▶ **Dataset excerpts**:
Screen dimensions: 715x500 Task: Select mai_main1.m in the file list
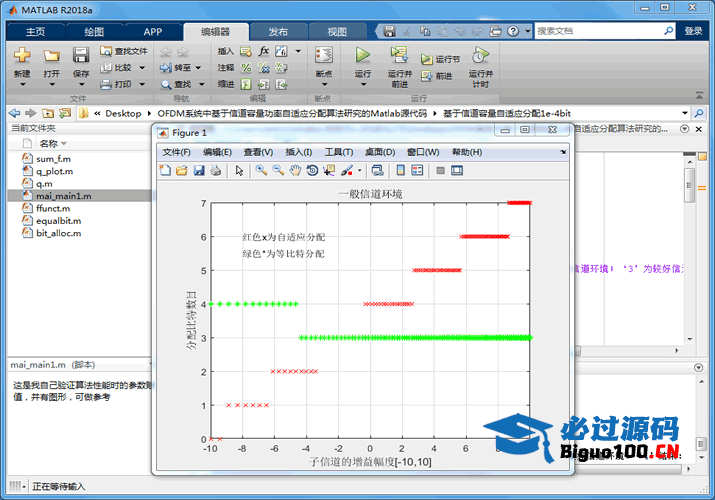tap(63, 196)
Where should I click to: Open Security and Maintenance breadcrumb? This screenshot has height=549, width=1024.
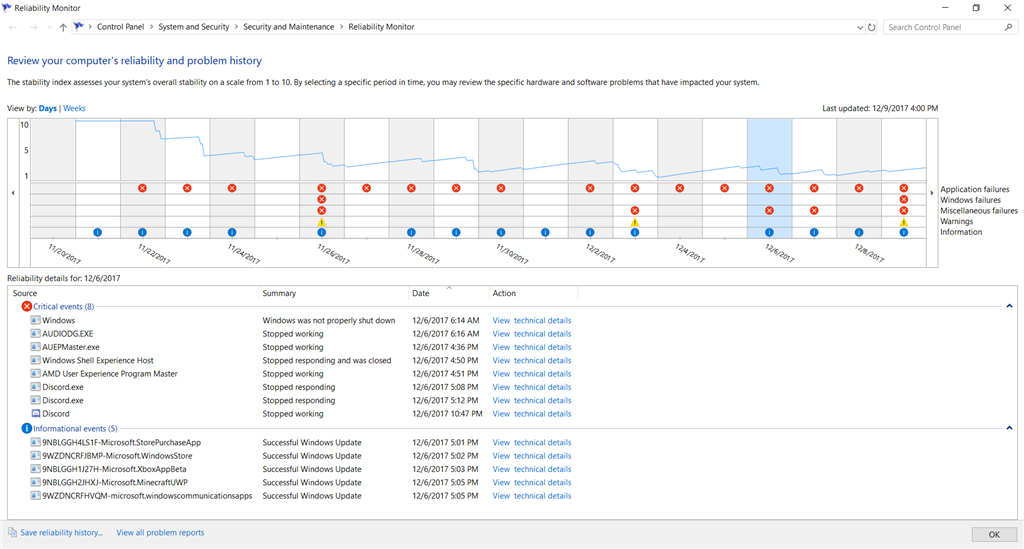tap(289, 27)
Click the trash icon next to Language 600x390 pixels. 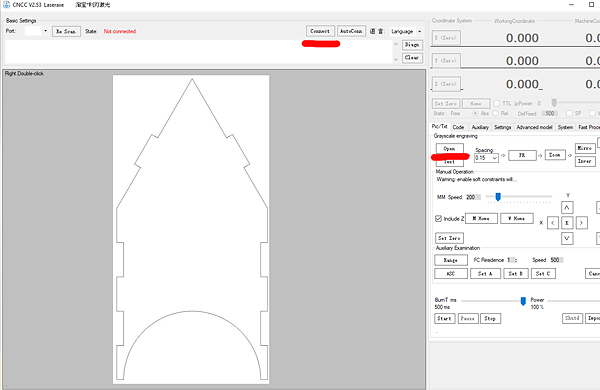tap(381, 31)
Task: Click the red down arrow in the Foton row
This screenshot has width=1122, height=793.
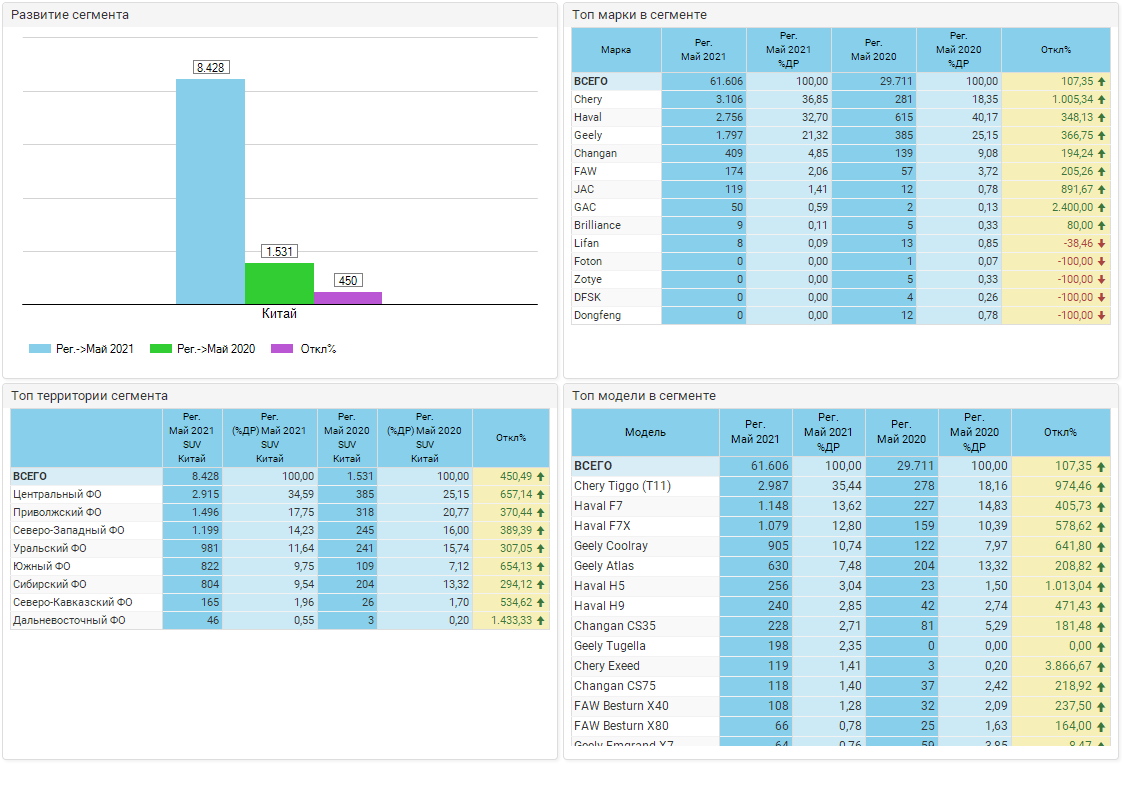Action: pos(1101,262)
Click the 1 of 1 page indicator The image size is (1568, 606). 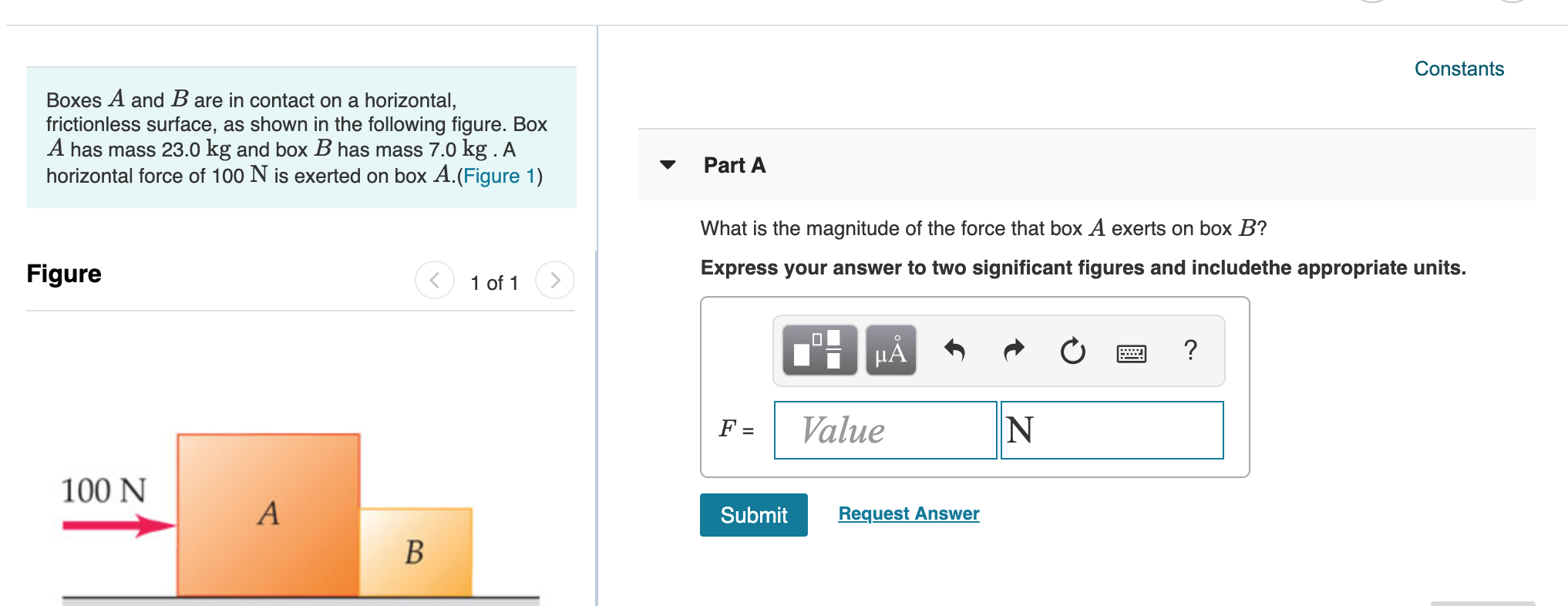coord(493,282)
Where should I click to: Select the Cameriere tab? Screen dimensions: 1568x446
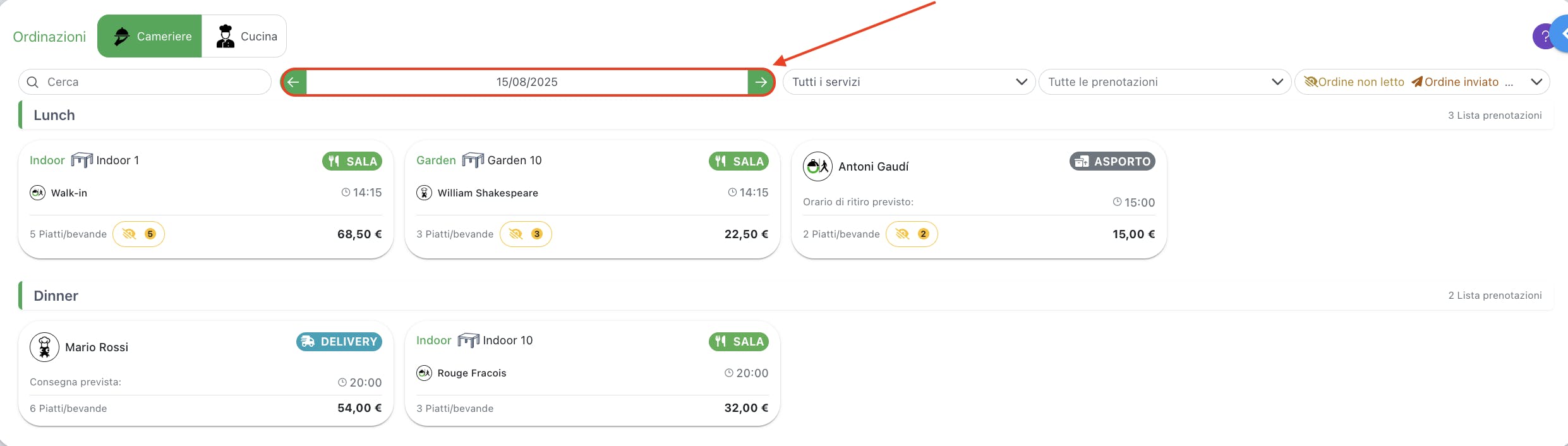pyautogui.click(x=150, y=36)
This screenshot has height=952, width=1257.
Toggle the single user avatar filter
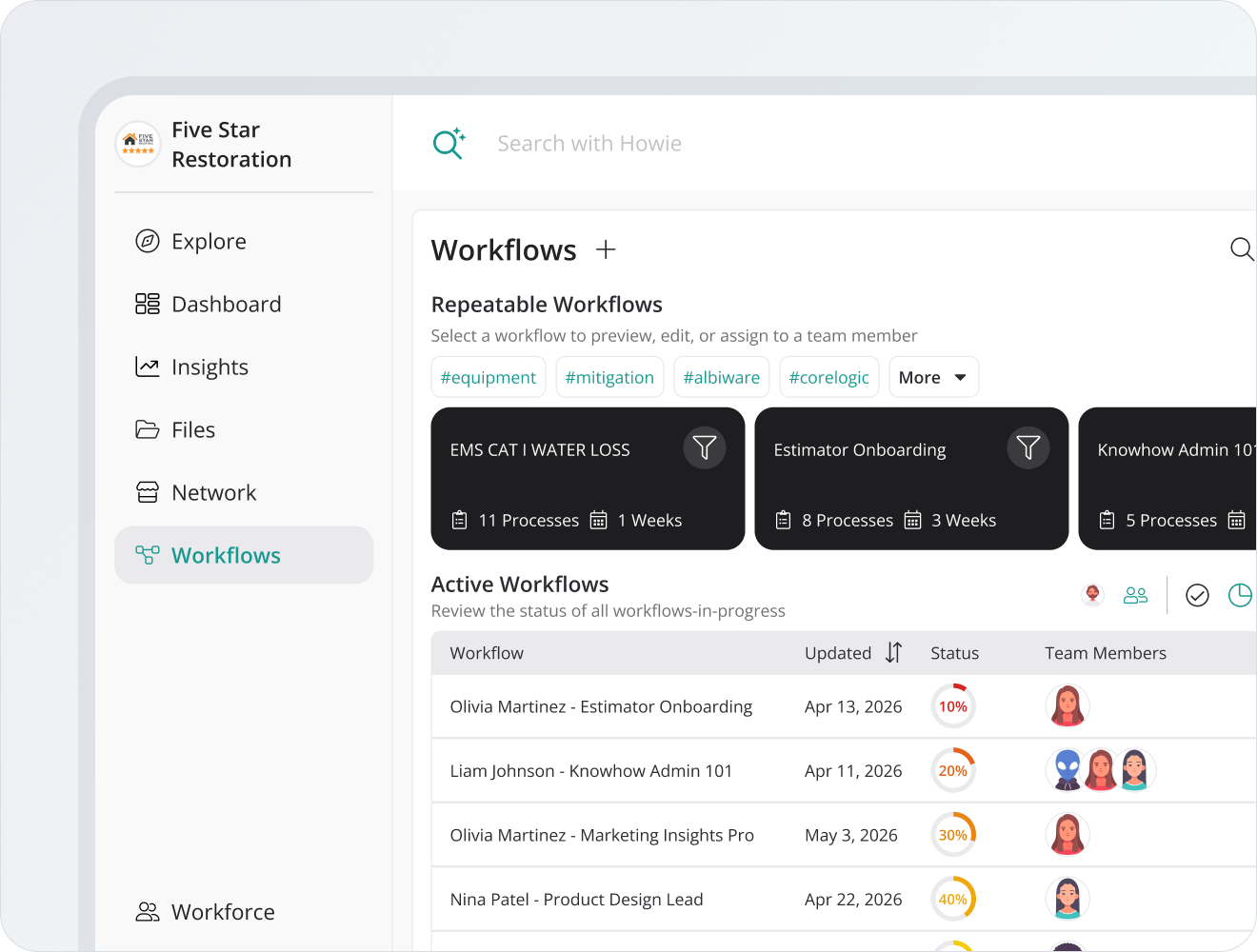point(1093,595)
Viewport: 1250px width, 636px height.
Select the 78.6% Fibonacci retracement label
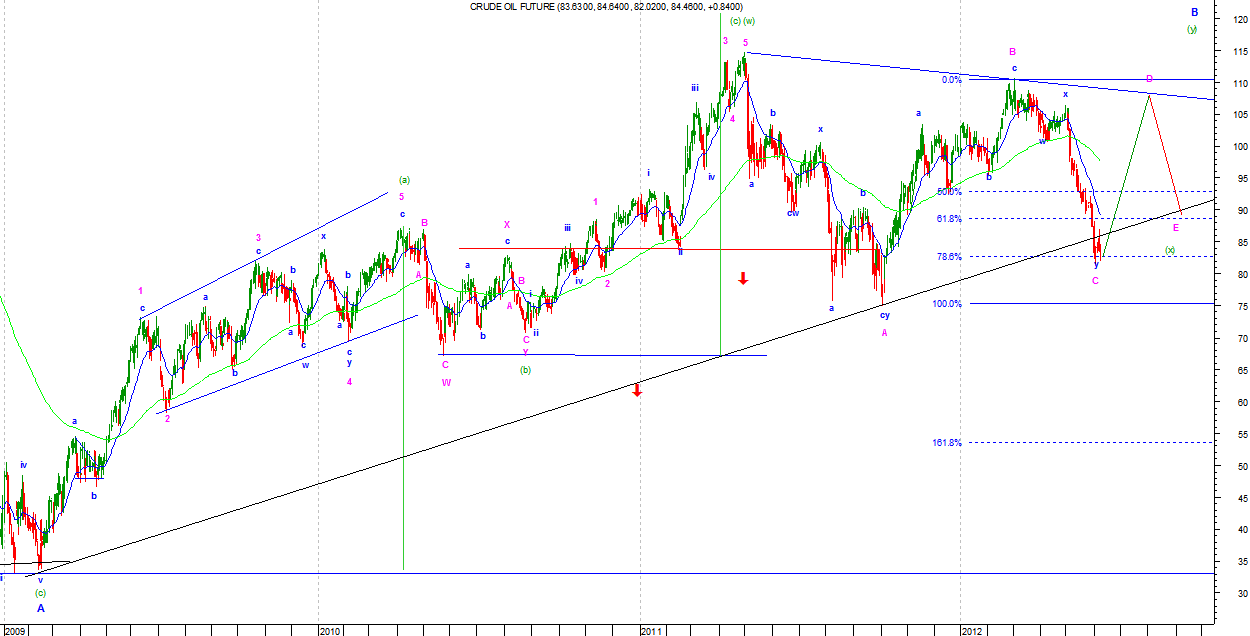(x=949, y=257)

▶ **Problem to work on**:
Exactly the lines from the line with "Where should I click to: Select" through the last line of the listing, both included, should be extracted, and the pictures left behind.

▶ **Solution for this task**:
Where should I click to: Select the Cameriere tab? Screen dimensions: 1568x446
pyautogui.click(x=150, y=36)
This screenshot has height=952, width=1257.
Toggle the single user avatar filter
point(1093,595)
Viewport: 1250px width, 636px height.
Select the 78.6% Fibonacci retracement label
(x=949, y=257)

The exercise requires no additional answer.